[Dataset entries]
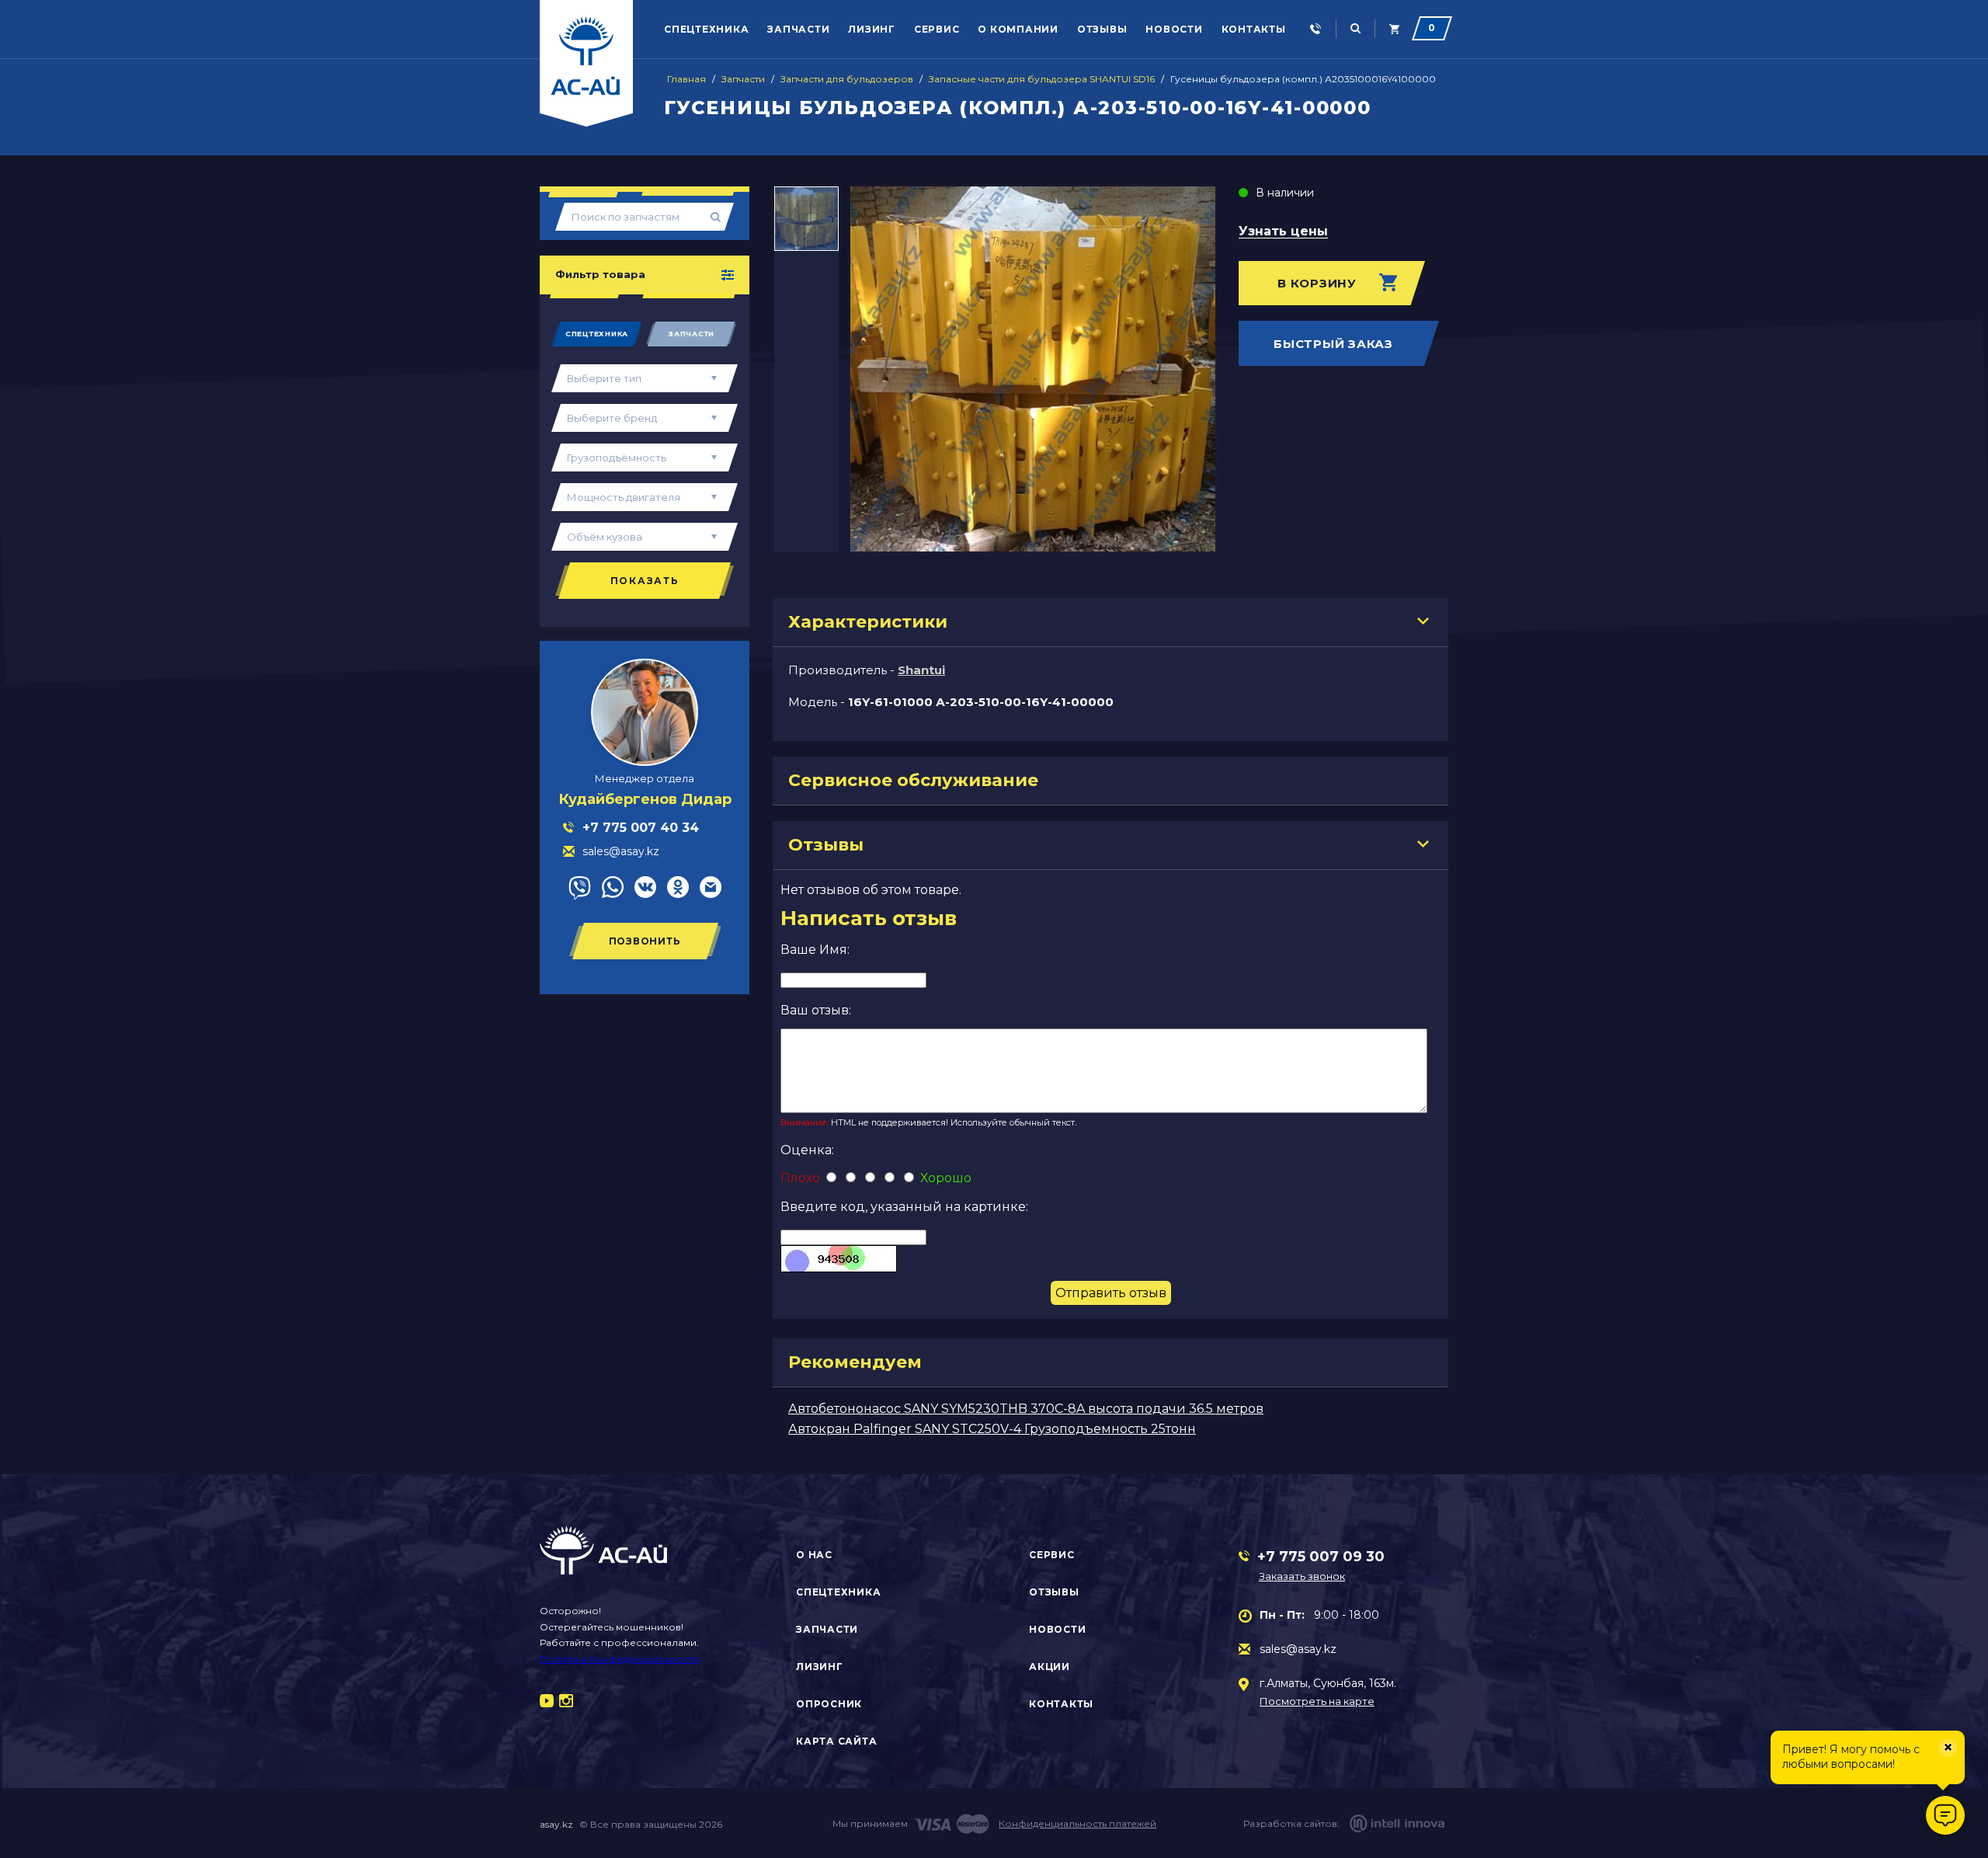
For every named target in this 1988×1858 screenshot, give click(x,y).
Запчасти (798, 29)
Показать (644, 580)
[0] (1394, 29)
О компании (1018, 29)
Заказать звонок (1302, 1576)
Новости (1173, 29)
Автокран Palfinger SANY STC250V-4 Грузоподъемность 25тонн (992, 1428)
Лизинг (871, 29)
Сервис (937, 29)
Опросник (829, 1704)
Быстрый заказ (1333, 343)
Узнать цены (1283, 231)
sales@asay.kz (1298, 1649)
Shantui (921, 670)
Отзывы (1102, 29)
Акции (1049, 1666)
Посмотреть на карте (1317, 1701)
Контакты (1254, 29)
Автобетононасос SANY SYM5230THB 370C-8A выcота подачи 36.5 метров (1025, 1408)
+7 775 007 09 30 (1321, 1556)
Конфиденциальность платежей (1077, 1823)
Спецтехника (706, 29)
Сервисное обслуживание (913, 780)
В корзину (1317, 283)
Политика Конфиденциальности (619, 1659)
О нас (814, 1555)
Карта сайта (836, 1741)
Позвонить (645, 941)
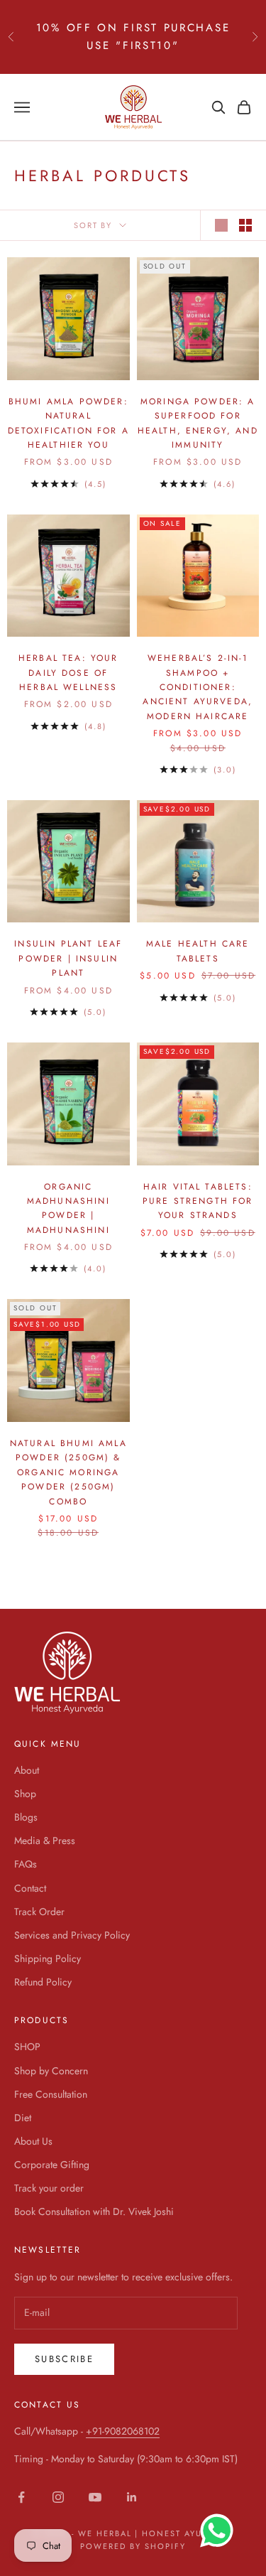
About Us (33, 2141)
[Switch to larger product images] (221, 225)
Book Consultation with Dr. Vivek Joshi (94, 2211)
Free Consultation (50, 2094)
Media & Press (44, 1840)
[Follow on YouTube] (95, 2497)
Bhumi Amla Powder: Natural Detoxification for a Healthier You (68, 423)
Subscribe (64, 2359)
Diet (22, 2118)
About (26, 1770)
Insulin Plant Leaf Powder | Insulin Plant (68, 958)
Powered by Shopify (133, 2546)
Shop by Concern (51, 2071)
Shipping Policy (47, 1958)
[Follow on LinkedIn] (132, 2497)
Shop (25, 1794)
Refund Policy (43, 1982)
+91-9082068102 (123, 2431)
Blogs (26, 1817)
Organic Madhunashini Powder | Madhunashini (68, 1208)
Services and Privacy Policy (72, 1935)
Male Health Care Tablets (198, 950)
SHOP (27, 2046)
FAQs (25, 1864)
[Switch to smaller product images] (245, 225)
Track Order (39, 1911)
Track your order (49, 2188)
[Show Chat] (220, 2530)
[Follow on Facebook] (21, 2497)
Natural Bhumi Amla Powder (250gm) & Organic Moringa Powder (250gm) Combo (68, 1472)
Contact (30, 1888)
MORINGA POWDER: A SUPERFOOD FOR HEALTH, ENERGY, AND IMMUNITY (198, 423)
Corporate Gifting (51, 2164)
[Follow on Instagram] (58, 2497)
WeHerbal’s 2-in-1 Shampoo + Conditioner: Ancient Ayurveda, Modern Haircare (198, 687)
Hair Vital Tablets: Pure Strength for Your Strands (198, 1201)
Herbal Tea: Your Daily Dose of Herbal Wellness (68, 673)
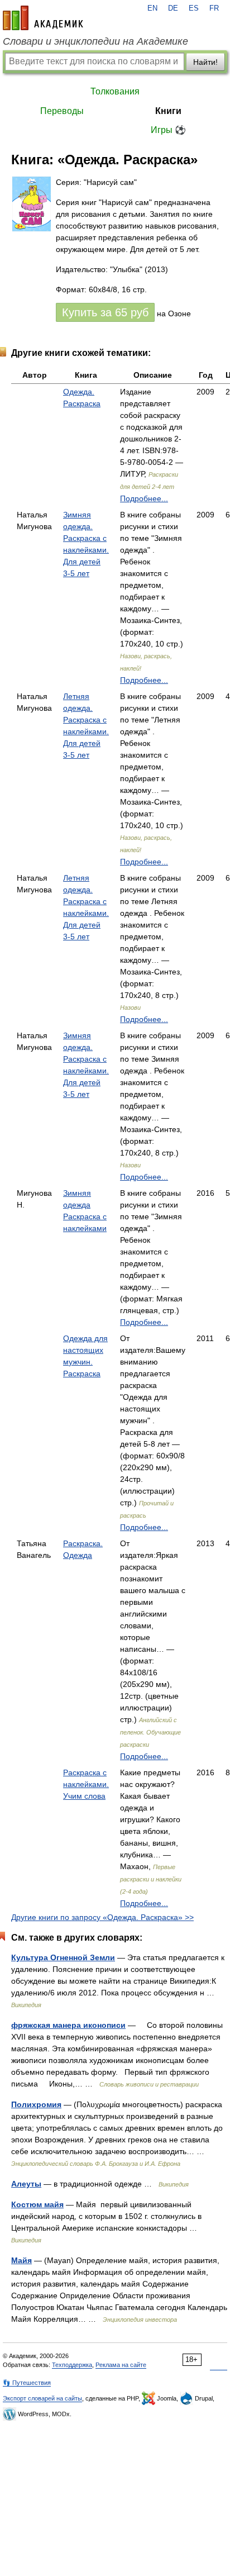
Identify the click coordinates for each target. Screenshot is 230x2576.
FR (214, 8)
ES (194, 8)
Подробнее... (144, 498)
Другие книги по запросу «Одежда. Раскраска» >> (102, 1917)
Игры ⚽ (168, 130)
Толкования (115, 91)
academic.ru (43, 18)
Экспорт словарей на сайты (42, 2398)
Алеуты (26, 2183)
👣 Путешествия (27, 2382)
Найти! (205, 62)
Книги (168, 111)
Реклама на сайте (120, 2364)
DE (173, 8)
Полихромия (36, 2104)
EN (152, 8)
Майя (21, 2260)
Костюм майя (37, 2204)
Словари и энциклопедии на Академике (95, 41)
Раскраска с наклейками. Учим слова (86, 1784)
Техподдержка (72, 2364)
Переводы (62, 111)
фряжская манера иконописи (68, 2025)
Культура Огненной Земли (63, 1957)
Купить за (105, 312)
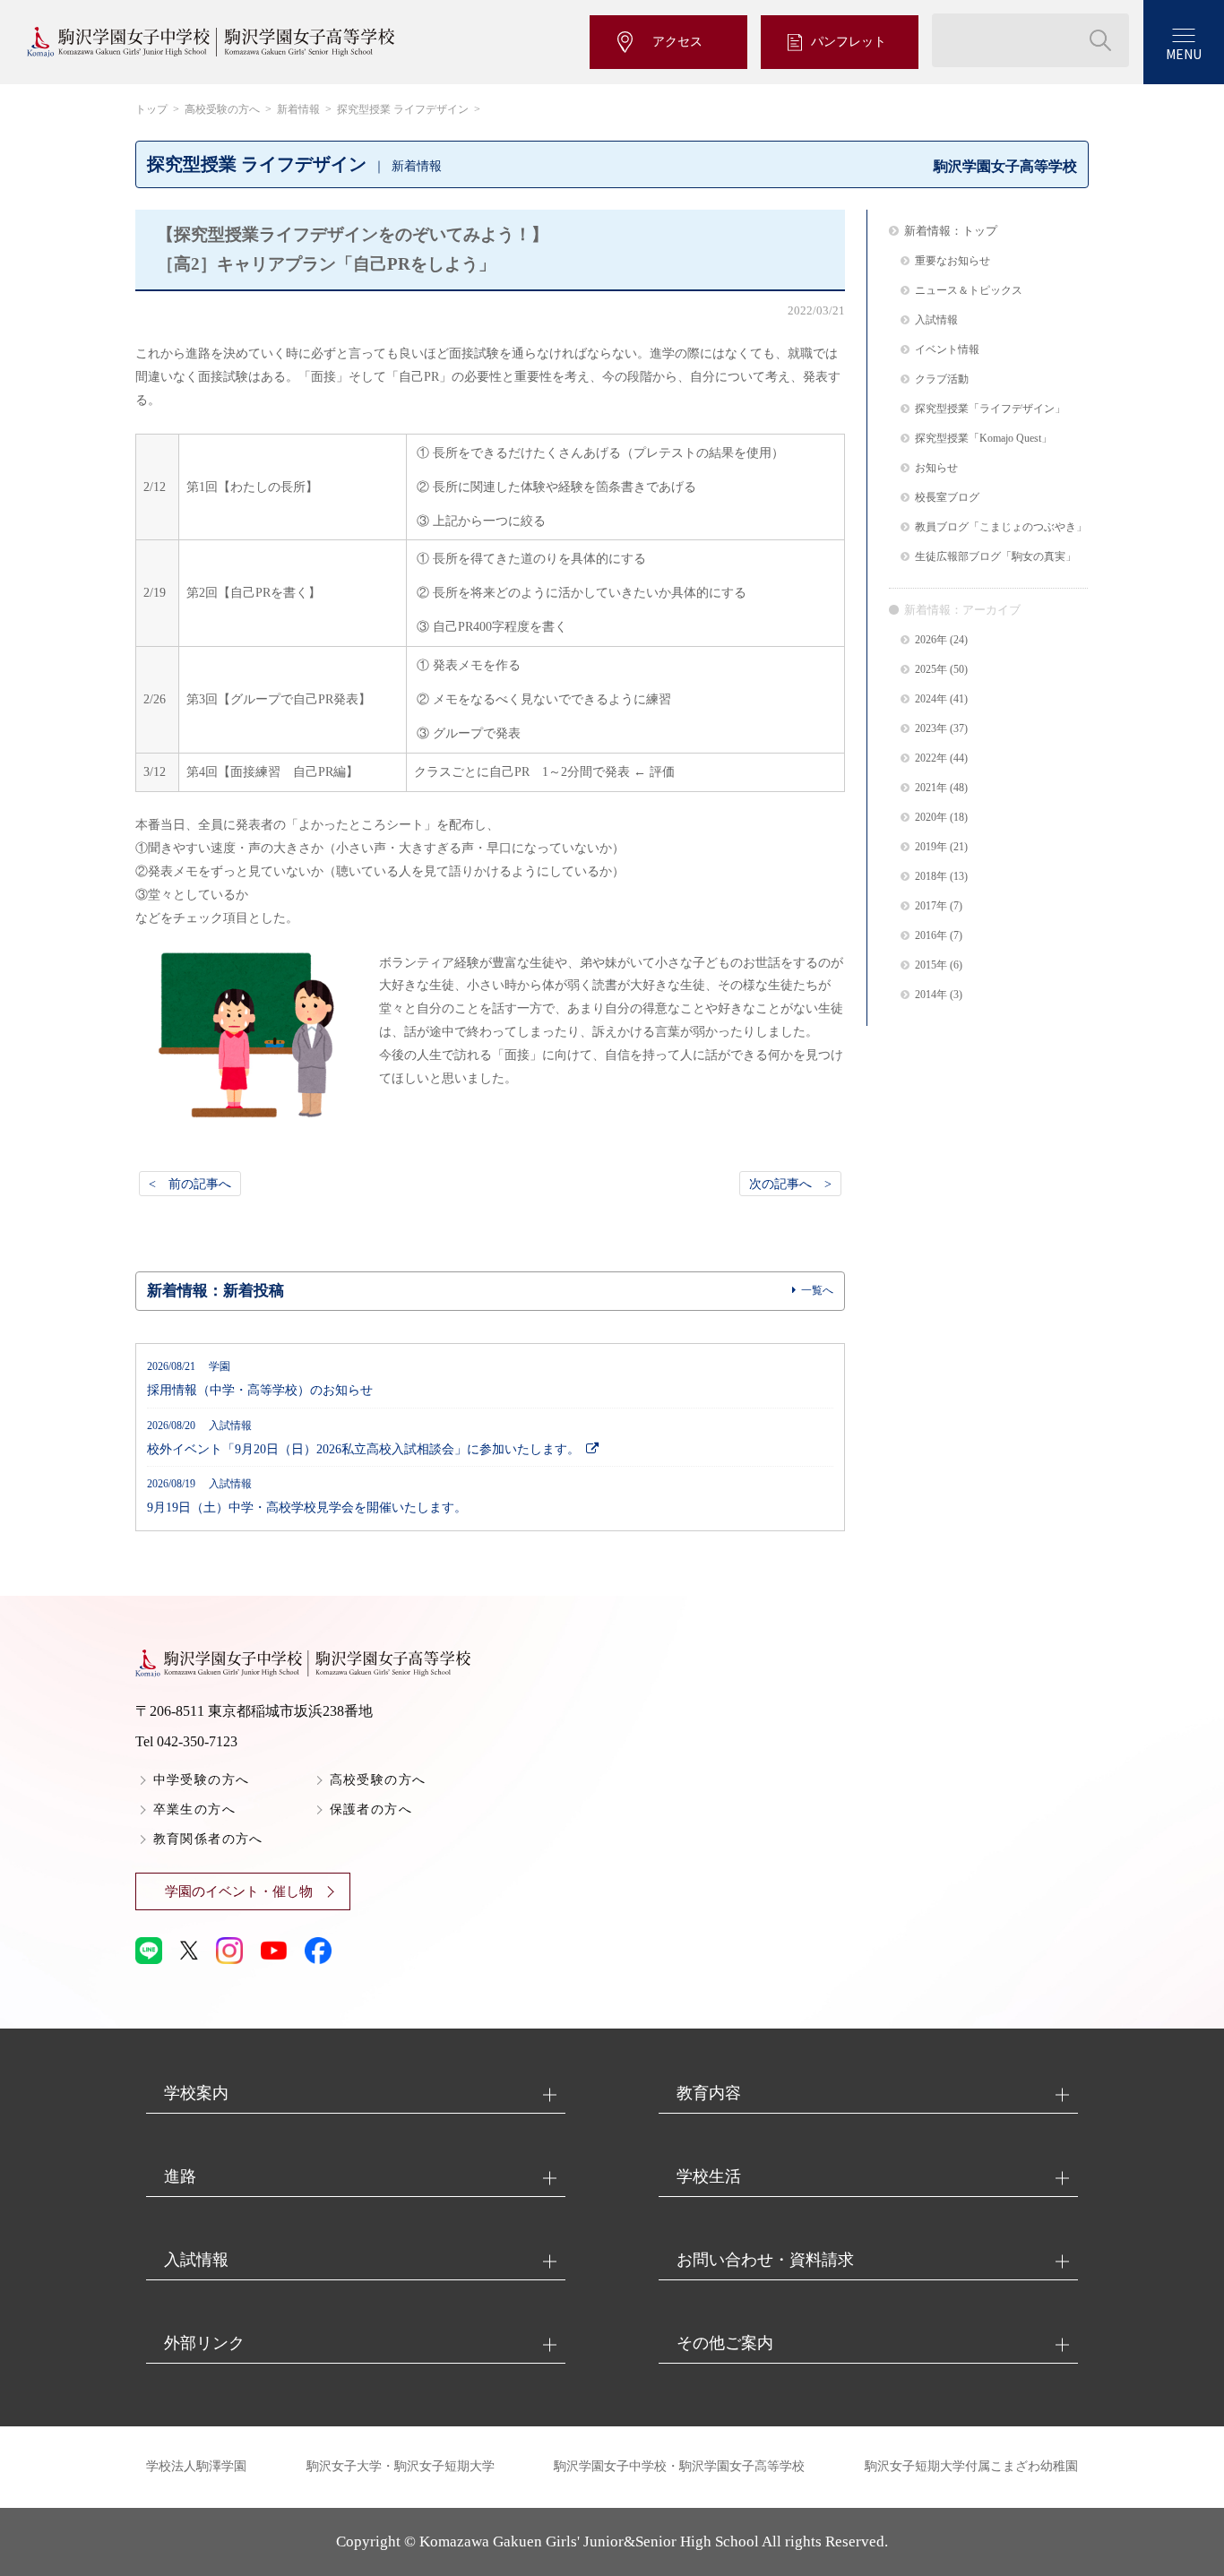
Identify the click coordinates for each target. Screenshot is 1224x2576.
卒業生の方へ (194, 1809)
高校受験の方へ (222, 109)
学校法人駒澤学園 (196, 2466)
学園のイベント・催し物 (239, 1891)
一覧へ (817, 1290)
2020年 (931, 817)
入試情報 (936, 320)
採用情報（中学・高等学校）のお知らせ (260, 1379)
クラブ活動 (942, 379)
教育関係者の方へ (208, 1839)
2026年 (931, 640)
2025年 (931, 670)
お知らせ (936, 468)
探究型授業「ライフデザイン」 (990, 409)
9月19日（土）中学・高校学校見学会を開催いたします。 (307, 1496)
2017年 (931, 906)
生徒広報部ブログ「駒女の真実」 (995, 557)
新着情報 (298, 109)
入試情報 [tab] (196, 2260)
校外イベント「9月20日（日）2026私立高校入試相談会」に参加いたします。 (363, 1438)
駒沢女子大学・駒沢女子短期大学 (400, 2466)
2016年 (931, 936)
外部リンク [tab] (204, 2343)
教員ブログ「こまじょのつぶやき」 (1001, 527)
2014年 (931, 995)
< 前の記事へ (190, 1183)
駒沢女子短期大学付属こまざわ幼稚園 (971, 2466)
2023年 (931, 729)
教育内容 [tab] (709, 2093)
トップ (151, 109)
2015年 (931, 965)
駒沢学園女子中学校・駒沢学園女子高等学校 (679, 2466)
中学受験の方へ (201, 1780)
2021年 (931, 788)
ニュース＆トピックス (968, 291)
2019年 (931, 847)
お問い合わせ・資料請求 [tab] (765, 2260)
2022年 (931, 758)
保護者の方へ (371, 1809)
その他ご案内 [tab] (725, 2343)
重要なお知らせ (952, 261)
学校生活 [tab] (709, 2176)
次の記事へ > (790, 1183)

**YOUR TASK**
Repeat the entries above verbatim, but only from the line that has "Shop by Concern (51, 2071)" down to the line that has "Male Health Care Tablets (198, 950)", inclusive.

**ANSWER FOR THIS EXERCISE**
Shop by Concern (51, 2071)
Shipping Policy (47, 1958)
[Follow on LinkedIn] (132, 2497)
Shop (25, 1794)
Refund Policy (43, 1982)
+91-9082068102 (123, 2431)
Blogs (26, 1817)
Organic Madhunashini Powder | Madhunashini (68, 1208)
Services and Privacy Policy (72, 1935)
Male Health Care Tablets (198, 950)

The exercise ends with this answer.